On Monday, 3 March 2014 at 18:03:12 UTC, Frustrated wrote:
On Sunday, 2 March 2014 at 11:47:39 UTC, Steve Teale wrote:
On Sunday, 2 March 2014 at 10:05:05 UTC, Dicebot wrote:


There is nothing wrong about not using templates. Almost any compile-time design can be moved to run-time and expressed in more common OOP form. And using tool you have mastery of is usually more beneficial in practice than following the hype.

Yes DB, we can soldier on happily, but it would not do any harm to understand templates.

The documentation examples quickly make your eyes glaze over, looking at the code in Phobos is doubtless instructive, but you can wade through a lot of that without finding what you want. Also I discovered an interesting fact today. the word 'mixin' does not appear in the language reference Templates section of dlang.org.

It should be used in at least one example. I just discovered by trial and error that I could use 'mixin' in Templates (as opposed to Template Mixins), and when you know that it seems likely that you can accomplish lots of stuff you couldn't before.

While I'm here, has anyone discovered a way to fudge a constructor super(..) call in a mixin template that's included in a class constructor. Since the mixin template is evaluated in the scope of the constructor, it seems like it should be OK.

I'm sure I'll get there in time ;=)

Steve

You've got to learn to think a bit more abstractly. Templates are generalizations of things.

I think the problem is not that people don't understand templates in the sense that they are abstractions. The question is whether there are loads and loads of use cases for them.

Suppose I want to add two numbers using a function.

int add(int, int)?
double add(double, int)?
float add(float, int)?
char add(char, double)?
etc....

which one? Do you want to have to create a function every time for every time?
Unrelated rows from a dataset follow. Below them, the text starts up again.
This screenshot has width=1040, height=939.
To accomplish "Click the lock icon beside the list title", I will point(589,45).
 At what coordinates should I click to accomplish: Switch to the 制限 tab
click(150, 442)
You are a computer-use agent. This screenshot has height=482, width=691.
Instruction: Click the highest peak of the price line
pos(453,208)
This is a typical use case and always mentioned in tutorials. The question is how many of these "typical" cases one encounters while writing software.
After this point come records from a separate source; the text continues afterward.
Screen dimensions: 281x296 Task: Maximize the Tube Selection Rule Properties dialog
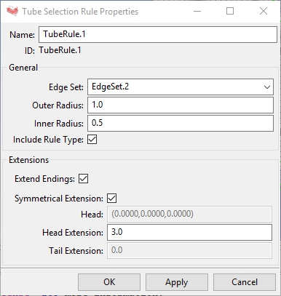(x=230, y=11)
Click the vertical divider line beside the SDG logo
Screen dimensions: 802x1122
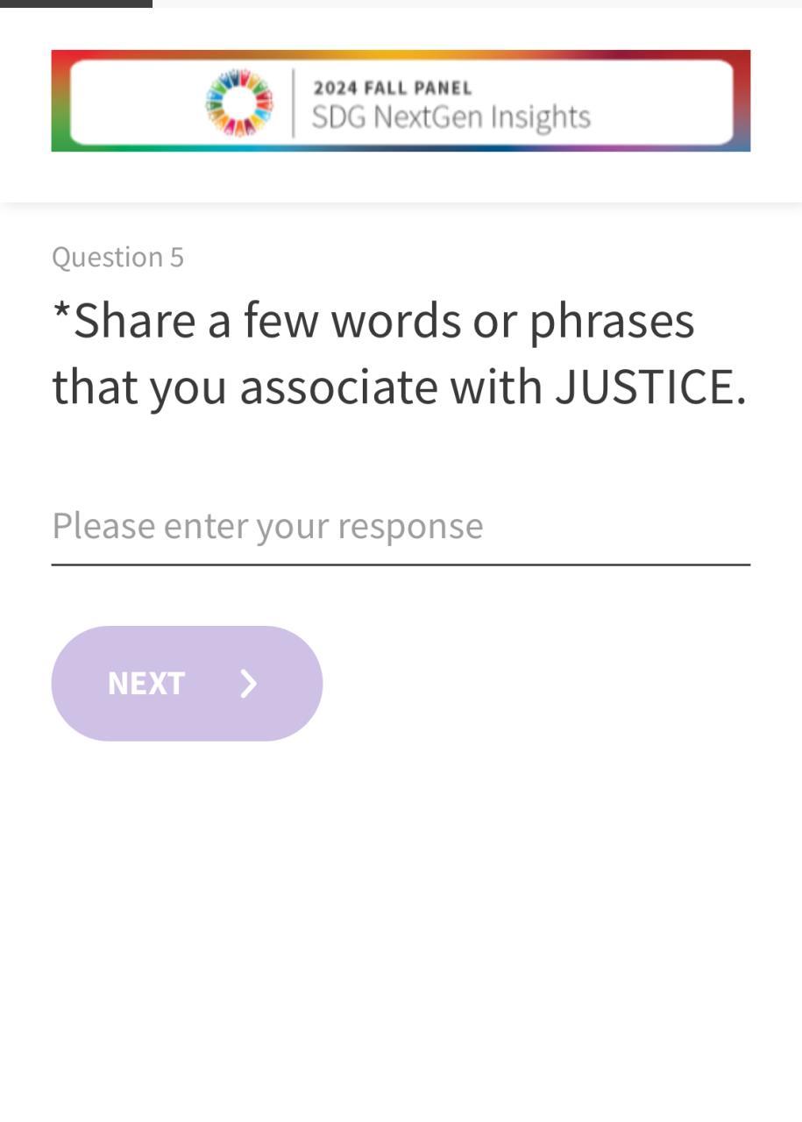point(293,103)
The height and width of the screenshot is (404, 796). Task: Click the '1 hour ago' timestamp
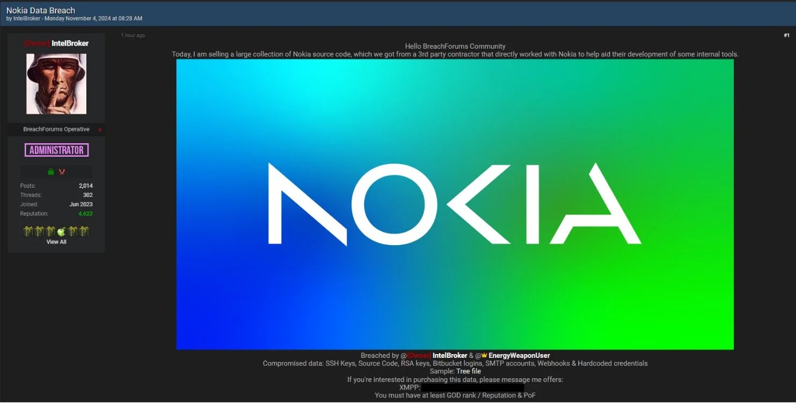pyautogui.click(x=133, y=35)
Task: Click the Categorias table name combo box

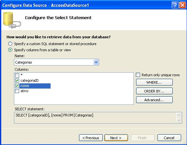Action: coord(56,62)
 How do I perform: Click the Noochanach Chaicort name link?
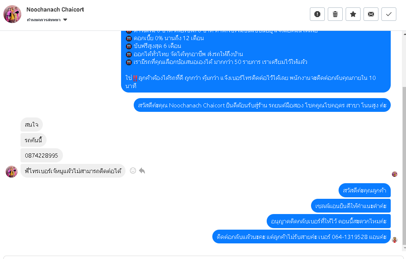55,10
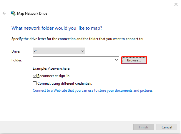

I think another problem with templates is that it is not always clear what is abstracted. The type or the logic? Both? In the above example the logic remains the same and is reproduced by the compiler for each type. Sometimes the logic can be abstracted for which type independence is important. But I'm not sure if that can be called a template in the purest sense. E.g. an algorithm that finds the first instance of something might be different for each type (string, char, int) and the "abstract" implementation has to differentiate internally (if string > else if int > else if ...). But this is no longer a template, or is it?